Genre Reflections, Reviews

The Last Wedding Anniversary by Abimbola Dare review – Last Can be Redemptive First

What stands good literary writing apart is how it often succeeds in drawing readers into its plot vortex, holding them bound in its whirl, only releasing them after it has climaxed.

In that end, the readers might be purged of their soaked-up emotions, fulfilling Aristotle’s centuries-old purgatory promise of literature. To read Abimbola Dare’s The Last Wedding Anniversary, published by Quramo Publishing, is to experience such rare literary-induced purgatory process.

This is quite remarkable as Dare has taken on a commonplace human story about marriage, about love, that is threatening to keel over after its very foundational support, trust, is assailed by its expected antithesis, mistrust.

A sudden sense of deja vu – have I not seen this before? – might not be an unexpected immediate feeling for a reader as they read the first few pages of the novel, which, in fact, might read like script for a domestic thriller.

However, the story’s thrills lie in Dare’s graceful narrative facility shown in how she has weaved an unpretentiously complex plot around a woman whose hitherto secure trust in her God, her husband, her family, and herself will not secure her from her mind’s mistrust over her ability to become a mother, having repeatedly miscarries.

The story central character, Celine’s internal conflict, which springs from those hurting miscarriages, frames the story-world external conflicts. Suddenly resorting to harrowing introspections, Celine becomes not only distrustful of her doting husband, but also goes so deep into the long closed recesses of her mind to haul out childhood hurts.

The resultant primal trip back to her parents’ failed marriage becomes essentially an insidious measuring glass whose distorted images addle her perception of the state of her own marriage, and of her relationships with her sister, and everyone, and God.

Suddenly, every act, mundane or extraordinary, is read in light of how her father had been a roguish jerk who betrayed her perfect mother.

Reading every action and all object for their ominous signs of what to come, Celine will precipitously fall into her belief of betrayal by God who fails to replicate her own steadfastness; and by her husband who seems too unfazed to her state to not have been involved in some untoward affairs.

Celine will thus become a prissy detector trailing her husband’s every move in their house, out of their house, to his work, to everywhere; and to her making her expected discovering: Biyi is what her father was; even more, Biyi is not cheating with his domestic maid as her father had, but with his sister-in-law!

With the way the narration arcs up to that putatively climactic moment of discovery, what then unfurls the authentic reality of the tense situations in the world of the story will not but jolt the readers to the author’s mastery of narrative twist.
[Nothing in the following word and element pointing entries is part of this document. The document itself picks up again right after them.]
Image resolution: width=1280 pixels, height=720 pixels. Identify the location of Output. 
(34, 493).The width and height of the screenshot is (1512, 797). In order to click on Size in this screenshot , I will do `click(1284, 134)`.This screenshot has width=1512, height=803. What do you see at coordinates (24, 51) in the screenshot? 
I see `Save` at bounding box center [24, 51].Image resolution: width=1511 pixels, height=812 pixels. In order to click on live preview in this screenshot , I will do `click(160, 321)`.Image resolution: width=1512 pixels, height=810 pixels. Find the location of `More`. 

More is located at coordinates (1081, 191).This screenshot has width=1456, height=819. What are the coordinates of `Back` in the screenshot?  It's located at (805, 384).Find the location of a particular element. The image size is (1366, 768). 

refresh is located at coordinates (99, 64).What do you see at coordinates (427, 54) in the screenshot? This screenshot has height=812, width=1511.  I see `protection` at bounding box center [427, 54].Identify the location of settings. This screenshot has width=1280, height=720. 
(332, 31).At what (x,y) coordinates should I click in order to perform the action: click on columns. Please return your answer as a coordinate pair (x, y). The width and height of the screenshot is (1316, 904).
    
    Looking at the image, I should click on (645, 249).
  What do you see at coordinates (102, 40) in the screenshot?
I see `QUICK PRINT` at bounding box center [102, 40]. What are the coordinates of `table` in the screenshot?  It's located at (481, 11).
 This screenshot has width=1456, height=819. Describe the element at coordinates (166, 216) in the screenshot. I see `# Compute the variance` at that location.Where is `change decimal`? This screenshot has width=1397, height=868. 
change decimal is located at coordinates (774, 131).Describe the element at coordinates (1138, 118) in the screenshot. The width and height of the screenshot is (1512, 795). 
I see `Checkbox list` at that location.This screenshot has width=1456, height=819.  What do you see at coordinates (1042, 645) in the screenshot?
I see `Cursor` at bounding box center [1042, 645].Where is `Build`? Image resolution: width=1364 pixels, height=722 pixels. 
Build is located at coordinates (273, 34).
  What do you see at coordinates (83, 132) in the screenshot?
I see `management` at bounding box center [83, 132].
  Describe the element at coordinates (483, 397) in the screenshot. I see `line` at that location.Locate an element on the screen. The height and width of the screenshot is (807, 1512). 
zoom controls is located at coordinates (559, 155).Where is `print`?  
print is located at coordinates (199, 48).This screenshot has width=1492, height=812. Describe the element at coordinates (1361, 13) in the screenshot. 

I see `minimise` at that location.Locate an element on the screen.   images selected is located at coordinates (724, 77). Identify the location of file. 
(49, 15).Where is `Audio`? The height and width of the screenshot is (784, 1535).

The story’s twist brings to focus its sharp ironies, all more signposted by its title. The reader might learn in the story, however, that the last can truly become the first after a redemptive, but troubled journey.

Meanwhile, the story’s plot recalls a cheetah’s blistering dash at its target that lasts few seconds as a cheetah cannot keep up with its own electrifying sprint for a long haul. The novel’s relatively few pages – 241 – are packed with jet-speed narratives that sometimes make reader grasp for water respite.

More, the Bolt-speed is deployed for a criss-crossing narration that refuses to yield its ultimate secret until the novel’s last few pages. In those last resolving pages, there could seem the author might lose her controlling rein on her fictional creations, and so rushed to settle the conflicts of the story.

However, none of the story’s parts seems out of sync from its plot whole.

In fact, Dare’s greatest feat, in The Last Wedding Anniversary, could be said to be the way she has masterfully steered the course of its plots, when she could just have settled for an easy, tried and tested, escapist hurtle towards an otherwise anticipated story-end.